• _Short exercise_:
Please copy out the records below, swapping each "Identify the location of" for "Find the position of" and leaving everything else unchanged.

• _The input_:
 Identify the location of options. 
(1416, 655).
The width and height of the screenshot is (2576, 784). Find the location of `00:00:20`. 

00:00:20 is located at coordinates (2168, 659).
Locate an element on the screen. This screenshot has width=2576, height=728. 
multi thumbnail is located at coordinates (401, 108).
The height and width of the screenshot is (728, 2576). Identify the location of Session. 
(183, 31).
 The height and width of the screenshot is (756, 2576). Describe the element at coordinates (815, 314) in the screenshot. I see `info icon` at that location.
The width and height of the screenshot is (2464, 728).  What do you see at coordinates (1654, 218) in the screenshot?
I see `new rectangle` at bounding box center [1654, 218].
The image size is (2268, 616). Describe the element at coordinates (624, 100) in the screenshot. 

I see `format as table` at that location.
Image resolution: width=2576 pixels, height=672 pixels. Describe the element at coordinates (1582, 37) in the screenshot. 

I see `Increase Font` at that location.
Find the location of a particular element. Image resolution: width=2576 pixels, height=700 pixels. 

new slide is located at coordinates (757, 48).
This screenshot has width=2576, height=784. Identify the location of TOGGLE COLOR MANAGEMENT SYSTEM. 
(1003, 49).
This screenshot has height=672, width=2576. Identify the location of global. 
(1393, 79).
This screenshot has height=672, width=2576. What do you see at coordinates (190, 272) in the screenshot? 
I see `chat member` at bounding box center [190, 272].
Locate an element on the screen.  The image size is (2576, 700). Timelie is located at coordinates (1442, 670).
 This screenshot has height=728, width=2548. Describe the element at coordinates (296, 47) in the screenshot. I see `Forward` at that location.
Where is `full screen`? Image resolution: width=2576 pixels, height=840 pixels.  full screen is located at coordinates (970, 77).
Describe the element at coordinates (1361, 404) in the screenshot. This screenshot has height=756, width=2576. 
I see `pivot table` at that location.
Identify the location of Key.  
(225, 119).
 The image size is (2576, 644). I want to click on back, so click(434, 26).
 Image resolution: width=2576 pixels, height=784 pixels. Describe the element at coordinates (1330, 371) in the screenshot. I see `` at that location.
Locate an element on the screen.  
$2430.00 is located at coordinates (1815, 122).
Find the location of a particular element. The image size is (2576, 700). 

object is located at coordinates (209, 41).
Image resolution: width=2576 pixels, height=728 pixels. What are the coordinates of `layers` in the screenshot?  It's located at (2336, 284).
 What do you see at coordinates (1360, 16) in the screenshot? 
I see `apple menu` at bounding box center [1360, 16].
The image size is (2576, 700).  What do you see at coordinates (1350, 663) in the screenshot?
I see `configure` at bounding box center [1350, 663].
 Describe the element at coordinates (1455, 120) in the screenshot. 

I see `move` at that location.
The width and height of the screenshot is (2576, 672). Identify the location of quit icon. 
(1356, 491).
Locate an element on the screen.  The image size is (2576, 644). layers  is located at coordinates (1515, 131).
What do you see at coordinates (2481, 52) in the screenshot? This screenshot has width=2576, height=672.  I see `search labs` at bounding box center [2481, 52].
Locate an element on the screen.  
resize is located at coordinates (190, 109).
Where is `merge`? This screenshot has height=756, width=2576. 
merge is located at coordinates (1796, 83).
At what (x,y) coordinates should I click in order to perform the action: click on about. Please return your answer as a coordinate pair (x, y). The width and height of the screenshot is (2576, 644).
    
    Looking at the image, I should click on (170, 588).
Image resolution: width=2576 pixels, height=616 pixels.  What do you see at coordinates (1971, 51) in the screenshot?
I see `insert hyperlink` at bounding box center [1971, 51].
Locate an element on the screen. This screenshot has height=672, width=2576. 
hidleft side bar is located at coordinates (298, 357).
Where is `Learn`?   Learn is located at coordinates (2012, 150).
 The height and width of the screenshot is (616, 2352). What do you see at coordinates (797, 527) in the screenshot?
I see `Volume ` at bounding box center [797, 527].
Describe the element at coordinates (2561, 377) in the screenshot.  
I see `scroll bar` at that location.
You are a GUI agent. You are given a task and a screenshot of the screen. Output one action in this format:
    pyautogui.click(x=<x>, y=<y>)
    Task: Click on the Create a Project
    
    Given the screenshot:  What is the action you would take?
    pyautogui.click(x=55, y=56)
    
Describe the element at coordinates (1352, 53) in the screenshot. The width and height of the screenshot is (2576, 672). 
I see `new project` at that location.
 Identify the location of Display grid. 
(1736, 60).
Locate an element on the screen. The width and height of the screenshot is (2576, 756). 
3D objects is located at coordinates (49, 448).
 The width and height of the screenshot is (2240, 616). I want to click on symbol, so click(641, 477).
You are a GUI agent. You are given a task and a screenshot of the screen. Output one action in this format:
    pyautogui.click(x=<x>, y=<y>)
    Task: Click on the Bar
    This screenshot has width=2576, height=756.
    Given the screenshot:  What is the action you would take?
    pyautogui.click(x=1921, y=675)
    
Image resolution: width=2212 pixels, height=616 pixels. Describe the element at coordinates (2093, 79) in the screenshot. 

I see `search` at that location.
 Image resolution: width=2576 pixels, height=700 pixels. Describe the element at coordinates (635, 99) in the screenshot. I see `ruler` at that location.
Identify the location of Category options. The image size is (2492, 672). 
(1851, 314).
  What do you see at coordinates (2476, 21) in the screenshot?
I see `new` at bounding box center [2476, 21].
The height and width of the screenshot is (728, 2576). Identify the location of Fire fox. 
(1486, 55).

• _Final answer_:
 Find the position of options. 
(1416, 655).
The width and height of the screenshot is (2576, 784). Find the location of `00:00:20`. 

00:00:20 is located at coordinates (2168, 659).
Locate an element on the screen. This screenshot has width=2576, height=728. 
multi thumbnail is located at coordinates (401, 108).
The height and width of the screenshot is (728, 2576). Find the position of Session. 
(183, 31).
 The height and width of the screenshot is (756, 2576). Describe the element at coordinates (815, 314) in the screenshot. I see `info icon` at that location.
The width and height of the screenshot is (2464, 728).  What do you see at coordinates (1654, 218) in the screenshot?
I see `new rectangle` at bounding box center [1654, 218].
The image size is (2268, 616). Describe the element at coordinates (624, 100) in the screenshot. 

I see `format as table` at that location.
Image resolution: width=2576 pixels, height=672 pixels. Describe the element at coordinates (1582, 37) in the screenshot. 

I see `Increase Font` at that location.
Find the location of a particular element. Image resolution: width=2576 pixels, height=700 pixels. 

new slide is located at coordinates (757, 48).
This screenshot has width=2576, height=784. Find the position of TOGGLE COLOR MANAGEMENT SYSTEM. 
(1003, 49).
This screenshot has height=672, width=2576. Find the position of global. 
(1393, 79).
This screenshot has height=672, width=2576. What do you see at coordinates (190, 272) in the screenshot? 
I see `chat member` at bounding box center [190, 272].
Locate an element on the screen.  The image size is (2576, 700). Timelie is located at coordinates (1442, 670).
 This screenshot has height=728, width=2548. Describe the element at coordinates (296, 47) in the screenshot. I see `Forward` at that location.
Where is `full screen`? Image resolution: width=2576 pixels, height=840 pixels.  full screen is located at coordinates (970, 77).
Describe the element at coordinates (1361, 404) in the screenshot. This screenshot has height=756, width=2576. 
I see `pivot table` at that location.
Find the position of Key.  
(225, 119).
 The image size is (2576, 644). I want to click on back, so click(434, 26).
 Image resolution: width=2576 pixels, height=784 pixels. Describe the element at coordinates (1330, 371) in the screenshot. I see `` at that location.
Locate an element on the screen.  
$2430.00 is located at coordinates (1815, 122).
Find the location of a particular element. The image size is (2576, 700). 

object is located at coordinates (209, 41).
Image resolution: width=2576 pixels, height=728 pixels. What are the coordinates of `layers` in the screenshot?  It's located at (2336, 284).
 What do you see at coordinates (1360, 16) in the screenshot? 
I see `apple menu` at bounding box center [1360, 16].
The image size is (2576, 700).  What do you see at coordinates (1350, 663) in the screenshot?
I see `configure` at bounding box center [1350, 663].
 Describe the element at coordinates (1455, 120) in the screenshot. 

I see `move` at that location.
The width and height of the screenshot is (2576, 672). Find the position of quit icon. 
(1356, 491).
Locate an element on the screen.  The image size is (2576, 644). layers  is located at coordinates (1515, 131).
What do you see at coordinates (2481, 52) in the screenshot? This screenshot has width=2576, height=672.  I see `search labs` at bounding box center [2481, 52].
Locate an element on the screen.  
resize is located at coordinates (190, 109).
Where is `merge`? This screenshot has height=756, width=2576. 
merge is located at coordinates (1796, 83).
At what (x,y) coordinates should I click in order to perform the action: click on about. Please return your answer as a coordinate pair (x, y). The width and height of the screenshot is (2576, 644).
    
    Looking at the image, I should click on (170, 588).
Image resolution: width=2576 pixels, height=616 pixels.  What do you see at coordinates (1971, 51) in the screenshot?
I see `insert hyperlink` at bounding box center [1971, 51].
Locate an element on the screen. This screenshot has height=672, width=2576. 
hidleft side bar is located at coordinates (298, 357).
Where is `Learn`?   Learn is located at coordinates (2012, 150).
 The height and width of the screenshot is (616, 2352). What do you see at coordinates (797, 527) in the screenshot?
I see `Volume ` at bounding box center [797, 527].
Describe the element at coordinates (2561, 377) in the screenshot.  
I see `scroll bar` at that location.
You are a GUI agent. You are given a task and a screenshot of the screen. Output one action in this format:
    pyautogui.click(x=<x>, y=<y>)
    Task: Click on the Create a Project
    
    Given the screenshot:  What is the action you would take?
    pyautogui.click(x=55, y=56)
    
Describe the element at coordinates (1352, 53) in the screenshot. The width and height of the screenshot is (2576, 672). 
I see `new project` at that location.
 Find the position of Display grid. 
(1736, 60).
Locate an element on the screen. The width and height of the screenshot is (2576, 756). 
3D objects is located at coordinates (49, 448).
 The width and height of the screenshot is (2240, 616). I want to click on symbol, so click(641, 477).
You are a GUI agent. You are given a task and a screenshot of the screen. Output one action in this format:
    pyautogui.click(x=<x>, y=<y>)
    Task: Click on the Bar
    This screenshot has width=2576, height=756.
    Given the screenshot:  What is the action you would take?
    pyautogui.click(x=1921, y=675)
    
Image resolution: width=2212 pixels, height=616 pixels. Describe the element at coordinates (2093, 79) in the screenshot. 

I see `search` at that location.
 Image resolution: width=2576 pixels, height=700 pixels. Describe the element at coordinates (635, 99) in the screenshot. I see `ruler` at that location.
Find the position of Category options. The image size is (2492, 672). 
(1851, 314).
  What do you see at coordinates (2476, 21) in the screenshot?
I see `new` at bounding box center [2476, 21].
The height and width of the screenshot is (728, 2576). Find the position of Fire fox. 
(1486, 55).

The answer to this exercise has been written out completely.